Posted by Austin Hill on

I’ll never forget the first time I came home after leaving for college. Having graduated from high school in the San Francisco Bay Area, my college was 811 miles away near downtown Seattle, Washington.

After just two months away, I flew home for Thanksgiving break. The evening drive from Oakland International Airport to my parents’ house in Danville felt surreal. I was traveling on roads I’d driven many times, but they felt different somehow.

The area was similar to when I had left. After all, I had only been gone 60 days! But despite the similarity, home felt different. It no longer quite felt like home.

This feeling only intensified each time I returned in the future. Seattle felt a little more like home, and Danville felt a little less so. What had changed in California? What made it feel less like home? My parent’s hadn’t turned my bedroom into a guest room. They didn’t redecorate or remodel the house.

However, every time I returned home, it was never the same as when I was in high school. Friends had moved away, while those who stayed home had new experiences, meeting new people. So it was the relationships that had changed. In this discovery, I learned an important lesson about home.

Our relationships determine what feels like home. As a species, we humans can be resilient. We adapt as needed and we’ve come to make just about anywhere habitable. We even have lived in space for years at a time.

Sure, favorite restaurants, beautiful scenery, or certain furniture can evoke powerful emotions and memories. But even those objects usually refer us to times spent in a certain place with other people. Our relationships determine what feels like home.

During this season of Lent, we looking at the idea of “home” through the Biblical narrative. Our story began with Abraham, leaving his home, in search of a place that God would reveal. The rest of Abraham’s life, he’s living as a foreigner, even after he’s been told that God would make a great nation out of his family.

Records in a dataset
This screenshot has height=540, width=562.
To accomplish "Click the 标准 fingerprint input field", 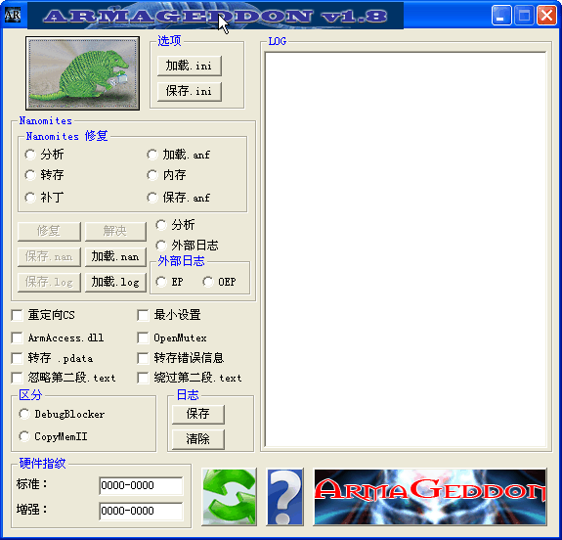I will pyautogui.click(x=141, y=485).
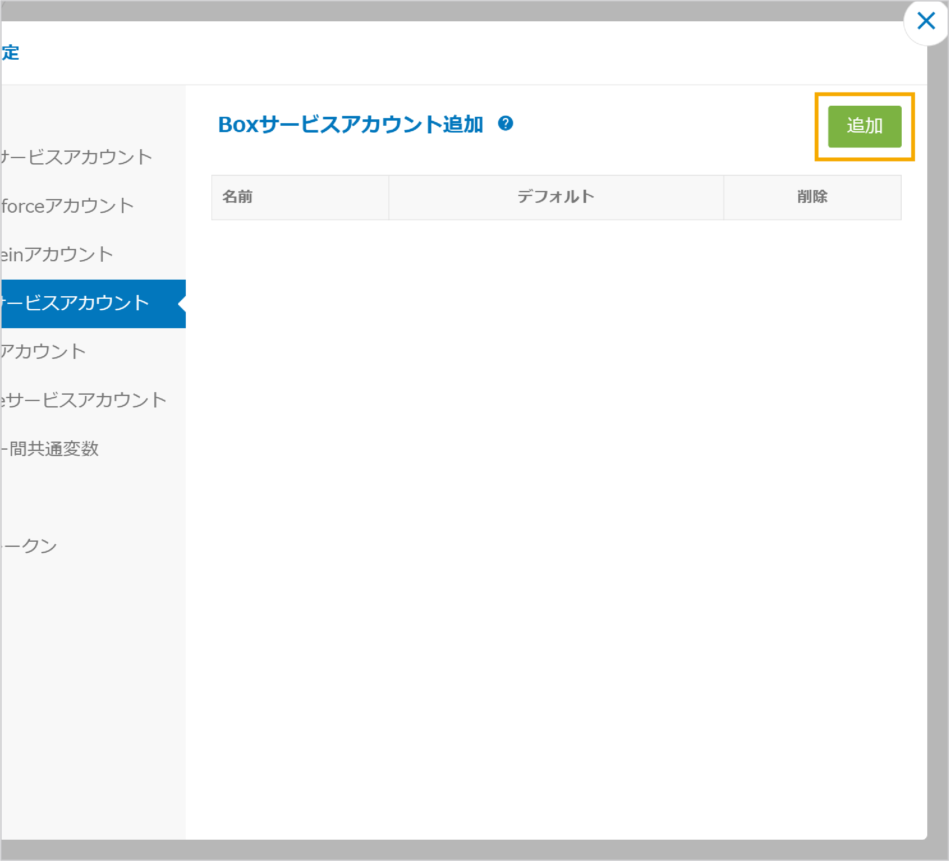Open help icon beside Boxサービスアカウント追加
The width and height of the screenshot is (949, 861).
tap(505, 124)
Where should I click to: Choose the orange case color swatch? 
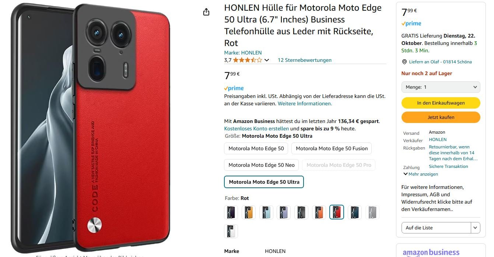pyautogui.click(x=319, y=212)
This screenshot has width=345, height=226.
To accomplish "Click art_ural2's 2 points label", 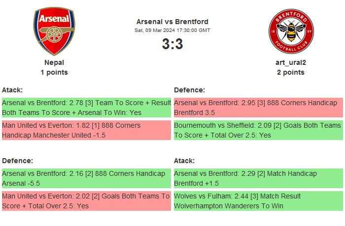I will 291,72.
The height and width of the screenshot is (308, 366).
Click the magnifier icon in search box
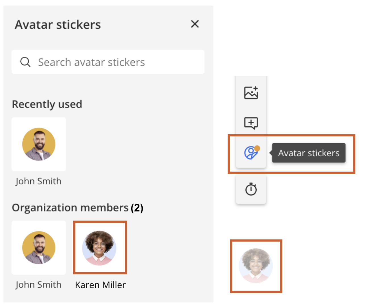(25, 62)
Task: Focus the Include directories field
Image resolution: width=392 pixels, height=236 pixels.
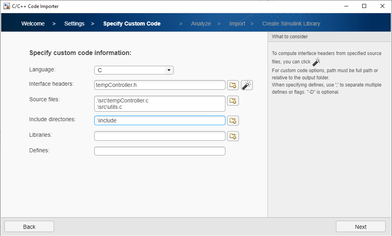Action: coord(160,120)
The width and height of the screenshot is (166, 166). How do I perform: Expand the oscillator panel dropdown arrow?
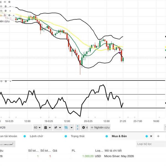pyautogui.click(x=10, y=81)
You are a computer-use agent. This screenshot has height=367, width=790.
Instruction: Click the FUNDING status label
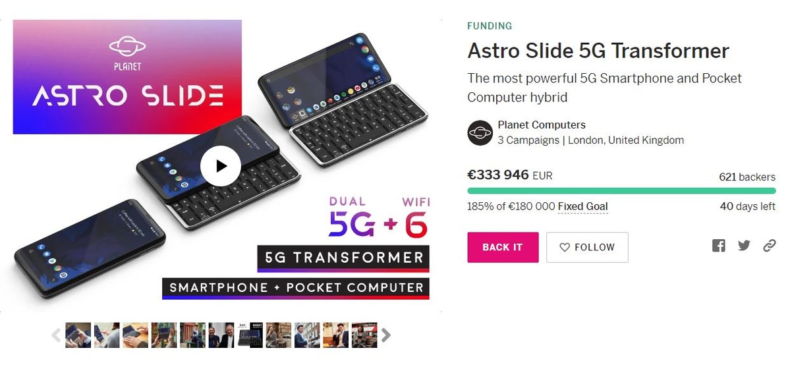(489, 26)
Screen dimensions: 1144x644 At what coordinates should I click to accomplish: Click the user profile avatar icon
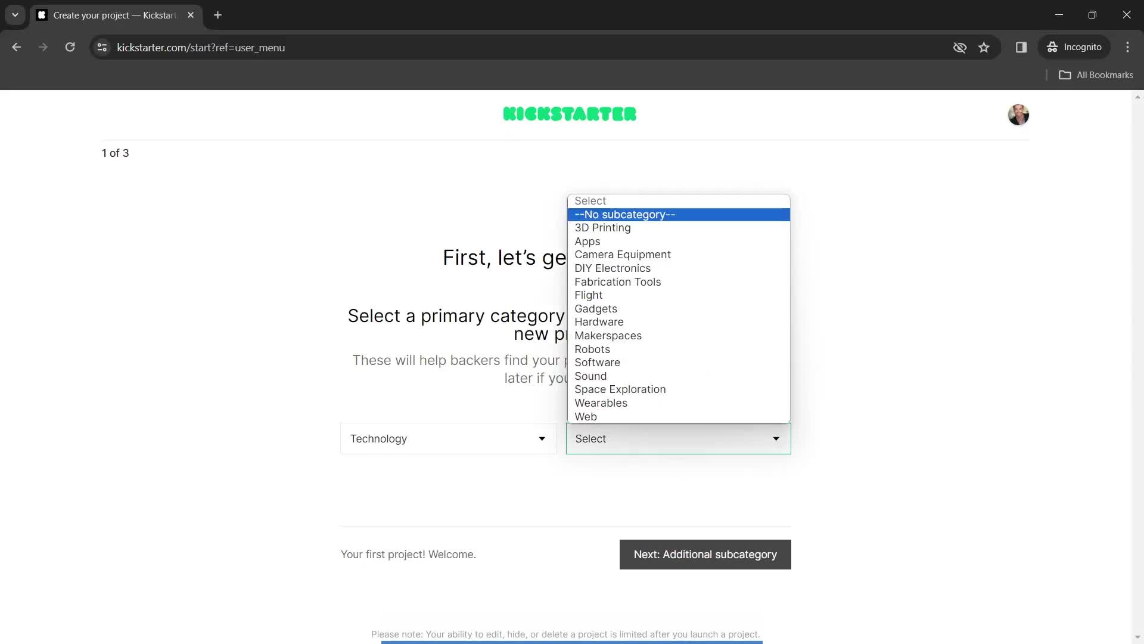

### What you will do
1) In the piece about home, how far was the college from the writer's high school area?
2) Please carry on the piece about home, picking up right after its final sentence.
These records have no connection to the piece about home.

### Per-task outputs
1) 811 miles.

2)
The story continues with Jacob, Abraham’s grandson, Moses and the Israelites (Abraham’s descendents) as they live in Egypt and journey to the Promised Land, Joshua leading the people to acquire that land, David leading the people to secure their place as a nation, Solomon building the temple of God, and on. But even through all of that, there’s still a longing within the people.

The hopes of the nation are placed in the coming of a messiah, a promised leader who would establish Israel truly as a nation among nations forever. And Jesus comes, but not as a conquering warrior king. Rather, he comes as a suffering servant. As the culmination of this millennium-long story, Jesus invites people to follow him, to remain in relationship with him. And Jesus replaces the temple, the homeland as the ultimate way to be connected to God.

The longing for wholeness isn’t about a place; it never was. Jesus argues that the only way to really feel that peace is to be connected to him, not Jerusalem, not religion, not to any other place.

Thus we can say that our home truly is determined by relationship. We will only ever truly be at home when we are connected to Christ.